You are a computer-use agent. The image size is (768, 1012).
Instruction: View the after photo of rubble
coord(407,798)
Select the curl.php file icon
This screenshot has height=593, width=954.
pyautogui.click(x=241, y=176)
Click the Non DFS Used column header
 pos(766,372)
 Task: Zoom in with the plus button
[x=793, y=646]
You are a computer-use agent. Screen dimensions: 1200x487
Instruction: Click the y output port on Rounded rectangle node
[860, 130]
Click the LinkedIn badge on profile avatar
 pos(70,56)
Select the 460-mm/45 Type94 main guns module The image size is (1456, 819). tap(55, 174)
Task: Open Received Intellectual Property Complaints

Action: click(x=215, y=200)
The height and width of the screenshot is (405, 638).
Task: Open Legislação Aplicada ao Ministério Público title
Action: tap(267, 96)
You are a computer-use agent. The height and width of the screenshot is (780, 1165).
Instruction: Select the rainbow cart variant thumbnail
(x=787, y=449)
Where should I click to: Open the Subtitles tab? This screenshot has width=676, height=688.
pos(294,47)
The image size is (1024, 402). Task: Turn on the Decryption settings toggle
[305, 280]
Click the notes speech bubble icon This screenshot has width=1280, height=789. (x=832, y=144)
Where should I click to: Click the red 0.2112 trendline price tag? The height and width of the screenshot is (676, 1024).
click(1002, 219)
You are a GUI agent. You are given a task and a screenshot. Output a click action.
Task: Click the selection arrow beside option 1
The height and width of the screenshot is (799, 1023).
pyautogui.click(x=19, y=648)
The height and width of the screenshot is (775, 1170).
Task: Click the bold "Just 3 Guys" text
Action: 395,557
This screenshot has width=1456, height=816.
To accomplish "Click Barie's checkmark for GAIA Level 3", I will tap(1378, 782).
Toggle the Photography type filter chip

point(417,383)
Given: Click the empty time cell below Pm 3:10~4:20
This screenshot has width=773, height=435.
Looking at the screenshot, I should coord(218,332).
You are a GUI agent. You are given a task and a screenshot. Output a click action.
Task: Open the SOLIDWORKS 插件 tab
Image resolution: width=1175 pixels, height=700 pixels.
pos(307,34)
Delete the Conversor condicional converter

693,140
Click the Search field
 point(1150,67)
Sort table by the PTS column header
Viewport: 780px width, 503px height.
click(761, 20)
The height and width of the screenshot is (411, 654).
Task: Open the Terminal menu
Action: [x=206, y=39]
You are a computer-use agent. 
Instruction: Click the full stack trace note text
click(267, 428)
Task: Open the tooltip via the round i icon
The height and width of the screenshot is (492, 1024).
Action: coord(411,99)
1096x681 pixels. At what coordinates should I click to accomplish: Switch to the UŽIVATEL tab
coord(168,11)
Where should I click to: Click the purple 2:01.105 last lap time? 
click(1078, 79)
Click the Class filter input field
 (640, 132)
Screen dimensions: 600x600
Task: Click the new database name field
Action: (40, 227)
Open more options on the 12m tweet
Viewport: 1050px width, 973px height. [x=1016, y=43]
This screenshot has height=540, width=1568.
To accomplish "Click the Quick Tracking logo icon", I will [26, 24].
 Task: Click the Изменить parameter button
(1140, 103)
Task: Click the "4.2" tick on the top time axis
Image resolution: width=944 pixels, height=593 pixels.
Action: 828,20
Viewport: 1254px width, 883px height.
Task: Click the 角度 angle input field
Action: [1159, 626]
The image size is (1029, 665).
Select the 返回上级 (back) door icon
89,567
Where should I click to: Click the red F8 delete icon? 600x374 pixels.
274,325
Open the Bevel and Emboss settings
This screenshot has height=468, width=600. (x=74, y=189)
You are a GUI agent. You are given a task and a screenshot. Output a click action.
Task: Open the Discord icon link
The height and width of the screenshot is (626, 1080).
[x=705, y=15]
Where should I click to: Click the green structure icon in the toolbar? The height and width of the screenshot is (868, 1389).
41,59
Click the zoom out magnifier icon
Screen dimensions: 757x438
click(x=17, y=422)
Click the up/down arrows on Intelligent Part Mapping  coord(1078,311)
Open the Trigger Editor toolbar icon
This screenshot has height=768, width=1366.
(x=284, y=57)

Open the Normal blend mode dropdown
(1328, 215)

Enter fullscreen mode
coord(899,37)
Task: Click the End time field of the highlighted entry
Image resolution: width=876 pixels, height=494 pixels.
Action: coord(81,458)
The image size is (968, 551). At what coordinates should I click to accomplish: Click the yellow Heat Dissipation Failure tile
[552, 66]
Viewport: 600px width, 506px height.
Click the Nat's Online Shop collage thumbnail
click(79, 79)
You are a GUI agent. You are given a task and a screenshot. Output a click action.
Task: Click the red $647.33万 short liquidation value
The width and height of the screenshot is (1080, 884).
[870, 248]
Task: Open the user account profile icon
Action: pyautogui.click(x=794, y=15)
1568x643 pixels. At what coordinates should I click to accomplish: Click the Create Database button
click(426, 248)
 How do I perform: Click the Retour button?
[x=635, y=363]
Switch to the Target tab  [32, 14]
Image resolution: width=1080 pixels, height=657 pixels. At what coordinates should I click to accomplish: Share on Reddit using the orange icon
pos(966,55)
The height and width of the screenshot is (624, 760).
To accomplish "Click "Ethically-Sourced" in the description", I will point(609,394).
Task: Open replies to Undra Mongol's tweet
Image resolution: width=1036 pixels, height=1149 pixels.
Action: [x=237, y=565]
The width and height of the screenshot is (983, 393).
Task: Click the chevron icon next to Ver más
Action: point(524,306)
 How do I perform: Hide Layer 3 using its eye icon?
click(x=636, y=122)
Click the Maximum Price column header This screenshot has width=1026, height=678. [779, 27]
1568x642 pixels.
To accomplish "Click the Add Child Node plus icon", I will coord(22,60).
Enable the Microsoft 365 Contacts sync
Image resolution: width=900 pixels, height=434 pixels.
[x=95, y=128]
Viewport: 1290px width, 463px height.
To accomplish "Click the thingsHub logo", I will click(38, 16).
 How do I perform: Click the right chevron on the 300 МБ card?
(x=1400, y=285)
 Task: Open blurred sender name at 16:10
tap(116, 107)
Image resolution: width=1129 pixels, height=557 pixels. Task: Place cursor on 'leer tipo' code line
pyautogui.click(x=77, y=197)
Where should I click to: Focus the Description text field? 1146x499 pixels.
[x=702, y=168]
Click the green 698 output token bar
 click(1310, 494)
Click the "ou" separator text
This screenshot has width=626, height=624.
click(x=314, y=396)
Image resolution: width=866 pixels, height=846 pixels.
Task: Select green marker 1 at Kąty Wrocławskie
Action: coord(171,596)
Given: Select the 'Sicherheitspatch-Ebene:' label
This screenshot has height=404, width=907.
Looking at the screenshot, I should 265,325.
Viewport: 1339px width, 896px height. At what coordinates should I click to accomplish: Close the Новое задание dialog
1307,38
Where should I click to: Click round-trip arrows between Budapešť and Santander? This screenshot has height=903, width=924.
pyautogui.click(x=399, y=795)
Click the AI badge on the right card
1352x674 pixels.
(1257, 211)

*TASK GOAL*. Copy out the entries from the material above, matching each one exactly.

*TASK SOLUTION*.
You are a computer-use agent. The image size is (768, 1012).
Instruction: View the after photo of rubble
coord(407,798)
Select the curl.php file icon
This screenshot has height=593, width=954.
pyautogui.click(x=241, y=176)
Click the Non DFS Used column header
 pos(766,372)
 Task: Zoom in with the plus button
[x=793, y=646]
You are a computer-use agent. Screen dimensions: 1200x487
Instruction: Click the y output port on Rounded rectangle node
[860, 130]
Click the LinkedIn badge on profile avatar
 pos(70,56)
Select the 460-mm/45 Type94 main guns module The image size is (1456, 819). tap(55, 174)
Task: Open Received Intellectual Property Complaints

Action: click(x=215, y=200)
The height and width of the screenshot is (405, 638).
Task: Open Legislação Aplicada ao Ministério Público title
Action: tap(267, 96)
You are a computer-use agent. The height and width of the screenshot is (780, 1165).
Instruction: Select the rainbow cart variant thumbnail
(x=787, y=449)
Where should I click to: Open the Subtitles tab? This screenshot has width=676, height=688.
pos(294,47)
The image size is (1024, 402). Task: Turn on the Decryption settings toggle
[305, 280]
Click the notes speech bubble icon This screenshot has width=1280, height=789. (x=832, y=144)
Where should I click to: Click the red 0.2112 trendline price tag? The height and width of the screenshot is (676, 1024).
click(1002, 219)
You are a GUI agent. You are given a task and a screenshot. Output a click action.
Task: Click the selection arrow beside option 1
The height and width of the screenshot is (799, 1023).
pyautogui.click(x=19, y=648)
The height and width of the screenshot is (775, 1170).
Task: Click the bold "Just 3 Guys" text
Action: 395,557
This screenshot has width=1456, height=816.
To accomplish "Click Barie's checkmark for GAIA Level 3", I will tap(1378, 782).
Toggle the Photography type filter chip

point(417,383)
Given: Click the empty time cell below Pm 3:10~4:20
This screenshot has width=773, height=435.
Looking at the screenshot, I should coord(218,332).
You are a GUI agent. You are given a task and a screenshot. Output a click action.
Task: Open the SOLIDWORKS 插件 tab
Image resolution: width=1175 pixels, height=700 pixels.
pos(307,34)
Delete the Conversor condicional converter

693,140
Click the Search field
 point(1150,67)
Sort table by the PTS column header
Viewport: 780px width, 503px height.
click(761, 20)
The height and width of the screenshot is (411, 654).
Task: Open the Terminal menu
Action: [x=206, y=39]
You are a computer-use agent. 
Instruction: Click the full stack trace note text
click(267, 428)
Task: Open the tooltip via the round i icon
The height and width of the screenshot is (492, 1024).
Action: coord(411,99)
1096x681 pixels. At what coordinates should I click to accomplish: Switch to the UŽIVATEL tab
coord(168,11)
Where should I click to: Click the purple 2:01.105 last lap time? 
click(1078, 79)
Click the Class filter input field
 (640, 132)
Screen dimensions: 600x600
Task: Click the new database name field
Action: (40, 227)
Open more options on the 12m tweet
Viewport: 1050px width, 973px height. [x=1016, y=43]
This screenshot has height=540, width=1568.
To accomplish "Click the Quick Tracking logo icon", I will [26, 24].
 Task: Click the Изменить parameter button
(1140, 103)
Task: Click the "4.2" tick on the top time axis
Image resolution: width=944 pixels, height=593 pixels.
Action: 828,20
Viewport: 1254px width, 883px height.
Task: Click the 角度 angle input field
Action: [1159, 626]
The image size is (1029, 665).
Select the 返回上级 (back) door icon
89,567
Where should I click to: Click the red F8 delete icon? 600x374 pixels.
274,325
Open the Bevel and Emboss settings
This screenshot has height=468, width=600. (x=74, y=189)
You are a GUI agent. You are given a task and a screenshot. Output a click action.
Task: Open the Discord icon link
The height and width of the screenshot is (626, 1080).
[x=705, y=15]
Where should I click to: Click the green structure icon in the toolbar? The height and width of the screenshot is (868, 1389).
41,59
Click the zoom out magnifier icon
Screen dimensions: 757x438
click(x=17, y=422)
Click the up/down arrows on Intelligent Part Mapping  coord(1078,311)
Open the Trigger Editor toolbar icon
This screenshot has height=768, width=1366.
(x=284, y=57)

Open the Normal blend mode dropdown
(1328, 215)

Enter fullscreen mode
coord(899,37)
Task: Click the End time field of the highlighted entry
Image resolution: width=876 pixels, height=494 pixels.
Action: coord(81,458)
The image size is (968, 551). At what coordinates should I click to accomplish: Click the yellow Heat Dissipation Failure tile
[552, 66]
Viewport: 600px width, 506px height.
Click the Nat's Online Shop collage thumbnail
click(79, 79)
You are a GUI agent. You are given a task and a screenshot. Output a click action.
Task: Click the red $647.33万 short liquidation value
The width and height of the screenshot is (1080, 884).
[870, 248]
Task: Open the user account profile icon
Action: pyautogui.click(x=794, y=15)
1568x643 pixels. At what coordinates should I click to accomplish: Click the Create Database button
click(426, 248)
 How do I perform: Click the Retour button?
[x=635, y=363]
Switch to the Target tab  [32, 14]
Image resolution: width=1080 pixels, height=657 pixels. At what coordinates should I click to accomplish: Share on Reddit using the orange icon
pos(966,55)
The height and width of the screenshot is (624, 760).
To accomplish "Click "Ethically-Sourced" in the description", I will point(609,394).
Task: Open replies to Undra Mongol's tweet
Image resolution: width=1036 pixels, height=1149 pixels.
Action: [x=237, y=565]
The width and height of the screenshot is (983, 393).
Task: Click the chevron icon next to Ver más
Action: point(524,306)
 How do I perform: Hide Layer 3 using its eye icon?
click(x=636, y=122)
Click the Maximum Price column header This screenshot has width=1026, height=678. [779, 27]
1568x642 pixels.
To accomplish "Click the Add Child Node plus icon", I will coord(22,60).
Enable the Microsoft 365 Contacts sync
Image resolution: width=900 pixels, height=434 pixels.
[x=95, y=128]
Viewport: 1290px width, 463px height.
To accomplish "Click the thingsHub logo", I will click(38, 16).
 How do I perform: Click the right chevron on the 300 МБ card?
(x=1400, y=285)
 Task: Open blurred sender name at 16:10
tap(116, 107)
Image resolution: width=1129 pixels, height=557 pixels. Task: Place cursor on 'leer tipo' code line
pyautogui.click(x=77, y=197)
Where should I click to: Focus the Description text field? 1146x499 pixels.
[x=702, y=168]
Click the green 698 output token bar
 click(1310, 494)
Click the "ou" separator text
This screenshot has width=626, height=624.
click(x=314, y=396)
Image resolution: width=866 pixels, height=846 pixels.
Task: Select green marker 1 at Kąty Wrocławskie
Action: coord(171,596)
Given: Select the 'Sicherheitspatch-Ebene:' label
This screenshot has height=404, width=907.
Looking at the screenshot, I should 265,325.
Viewport: 1339px width, 896px height. At what coordinates should I click to accomplish: Close the Новое задание dialog
1307,38
Where should I click to: Click round-trip arrows between Budapešť and Santander? This screenshot has height=903, width=924.
pyautogui.click(x=399, y=795)
Click the AI badge on the right card
1352x674 pixels.
(1257, 211)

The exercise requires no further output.